The severest critics of the Bush Administration were the strongest
supporters of the admittedly weak counter-proliferation efforts in the
Clinton Administration. They were enthusiastic supporters of the North
Korean deal and were sharply critical of any and all who even hinted that
the North Koreans were not keeping their part of the Agreed Framework
bargain.
The administration
has successfully eliminated any chance the newly liberated Iraqi people will
get back in the nuclear business. The Libyan government has come clean,
giving up not only its nuclear weapons program, but its chemical and
biological weapons program as well. This extraordinary breakthrough was
outlined in detail by DCI Tenet recently but nearly ignored by the
mainstream media.
On Iran, the IAEA
keeps trying to give the mullahs a clean bill of health, and the Mullahs
keep embarrassing the IAEA, as further and further details of yet another
nuclear program in Iran surface. Whether the events in neighboring
Afghanistan and Iraq have the same impact on Iran, as they appear to have
had on Libya’s Qaddafi, remains to be seen.
On North Korea,
early critics were insistent the Bush Administration compromise and sign a
deal because of that country’s current arsenal of two or three nuclear
weapons. When the administration insisted on the complete dismantlement and
elimination of the entire nuclear program, these same critics immediately
back-tracked, claiming a freeze was in good order, because no one really
knew whether the North really had nuclear weapons or not.
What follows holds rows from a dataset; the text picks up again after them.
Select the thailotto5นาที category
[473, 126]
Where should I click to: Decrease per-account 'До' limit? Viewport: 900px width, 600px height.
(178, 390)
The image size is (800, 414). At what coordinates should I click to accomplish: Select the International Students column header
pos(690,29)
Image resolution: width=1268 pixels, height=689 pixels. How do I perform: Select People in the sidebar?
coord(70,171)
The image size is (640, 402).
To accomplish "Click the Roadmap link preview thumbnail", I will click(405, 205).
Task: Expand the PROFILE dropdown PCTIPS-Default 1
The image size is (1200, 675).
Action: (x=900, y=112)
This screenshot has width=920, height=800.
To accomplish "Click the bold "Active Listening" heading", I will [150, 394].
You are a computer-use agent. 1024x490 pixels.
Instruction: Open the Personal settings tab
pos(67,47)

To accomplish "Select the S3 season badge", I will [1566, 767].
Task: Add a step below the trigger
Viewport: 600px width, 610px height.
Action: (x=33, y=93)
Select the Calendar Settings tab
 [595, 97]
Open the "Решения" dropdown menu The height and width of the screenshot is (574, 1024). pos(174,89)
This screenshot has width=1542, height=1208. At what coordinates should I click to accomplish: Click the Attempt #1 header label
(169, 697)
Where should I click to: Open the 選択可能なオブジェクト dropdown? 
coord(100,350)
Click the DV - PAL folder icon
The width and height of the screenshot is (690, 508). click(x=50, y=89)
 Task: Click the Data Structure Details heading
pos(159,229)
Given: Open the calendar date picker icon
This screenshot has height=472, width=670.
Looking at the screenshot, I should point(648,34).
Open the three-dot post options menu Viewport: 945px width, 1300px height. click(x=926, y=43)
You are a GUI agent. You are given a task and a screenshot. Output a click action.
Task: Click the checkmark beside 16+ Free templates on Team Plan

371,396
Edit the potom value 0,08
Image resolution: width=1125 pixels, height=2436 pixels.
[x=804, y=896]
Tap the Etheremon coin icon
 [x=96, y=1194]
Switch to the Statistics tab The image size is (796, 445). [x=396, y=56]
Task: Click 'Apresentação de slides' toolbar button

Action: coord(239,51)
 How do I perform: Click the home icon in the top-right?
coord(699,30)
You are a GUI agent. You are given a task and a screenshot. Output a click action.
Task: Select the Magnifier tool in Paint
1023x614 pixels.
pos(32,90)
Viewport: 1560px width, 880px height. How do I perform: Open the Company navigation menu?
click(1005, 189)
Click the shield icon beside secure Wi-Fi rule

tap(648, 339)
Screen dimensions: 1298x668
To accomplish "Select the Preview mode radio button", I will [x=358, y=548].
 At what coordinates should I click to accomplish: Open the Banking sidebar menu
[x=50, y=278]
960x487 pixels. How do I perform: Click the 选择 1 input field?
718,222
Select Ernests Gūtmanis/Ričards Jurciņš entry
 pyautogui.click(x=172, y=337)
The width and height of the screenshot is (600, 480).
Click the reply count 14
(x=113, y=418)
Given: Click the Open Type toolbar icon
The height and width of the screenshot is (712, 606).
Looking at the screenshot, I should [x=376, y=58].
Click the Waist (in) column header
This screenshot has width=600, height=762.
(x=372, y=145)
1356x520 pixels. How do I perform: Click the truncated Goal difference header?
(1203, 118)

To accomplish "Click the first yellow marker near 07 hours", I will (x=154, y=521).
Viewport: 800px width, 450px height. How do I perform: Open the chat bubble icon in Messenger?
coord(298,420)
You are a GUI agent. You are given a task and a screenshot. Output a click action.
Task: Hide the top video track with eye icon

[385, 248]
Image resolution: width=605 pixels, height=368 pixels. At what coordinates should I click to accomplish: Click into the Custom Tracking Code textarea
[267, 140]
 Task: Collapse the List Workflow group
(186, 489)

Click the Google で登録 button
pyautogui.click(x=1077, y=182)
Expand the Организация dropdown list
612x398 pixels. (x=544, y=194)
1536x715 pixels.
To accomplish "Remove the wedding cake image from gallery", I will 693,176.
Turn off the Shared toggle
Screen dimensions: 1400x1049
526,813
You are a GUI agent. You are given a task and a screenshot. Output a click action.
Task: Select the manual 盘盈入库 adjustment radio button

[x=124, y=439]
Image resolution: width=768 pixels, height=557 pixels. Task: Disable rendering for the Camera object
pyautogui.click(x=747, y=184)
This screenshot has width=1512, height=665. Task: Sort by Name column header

Now that the
administration has secured a unanimous agreement among the parties—other
than North Korea—that a verified elimination is the only acceptable
outcome—critics are once again blaming the administration for the North’s
refusal to even consider such a deal with its insistence that while it
doesn’t have a secondary enrichment program, it nonetheless has the right to
keep one!
The administration
inherited a policy described by Rich Lowry of National Review as “trust but
don’t verify” from the previous administration. The Clinton’s own
proliferation czar, Ash Carter, admitted the Bush administration should have
thrown away his own crafted counter-proliferation plans, which the latter
inherited, but then complains that the administration has changed course.
Although the problems inherited in 2001 remain, much has been cleaned up by
a tough and energetic approach by a new administration to an old problem,
including the Proliferation Security Initiative, a cooperative effort to
interdict nuclear smuggling and trade. In addition, the US and British have
uncovered and hopefully eliminated an extensive rogue suppliers market for
nuclear materials that appeared to have been centered in
Pakistan.
The effort to end
nuclear weapons programs in nations legally committed never to build them
but committed to securing them nonetheless requires more than negotiations
in Geneva, Bonn or New York. Diplomacy, without being backed by military
power begins to look a lot like prayer or wishful thinking. A whole host of
tools, including missile defense, export controls, arms control, deterrence,
dissuasion, interdiction, and, yes, regime change, are all part of the
diplomatic, military and political elements that will make up an effective
counter-proliferation policy. This administration is moving very much in the
right direction, and the removal of wicked dictators in Afghanistan and Iraq
played no small part in the success to date.
Peter Huessy is
President of GeoStrategic Analysis, a Maryland defense consulting firm. He
is Senior Defense Associate at NDUF. He specializes in nuclear weapons,
missile defense, terrorism and rogue states. These views are his own and do
not necessarily reflect those of his affiliated organizations.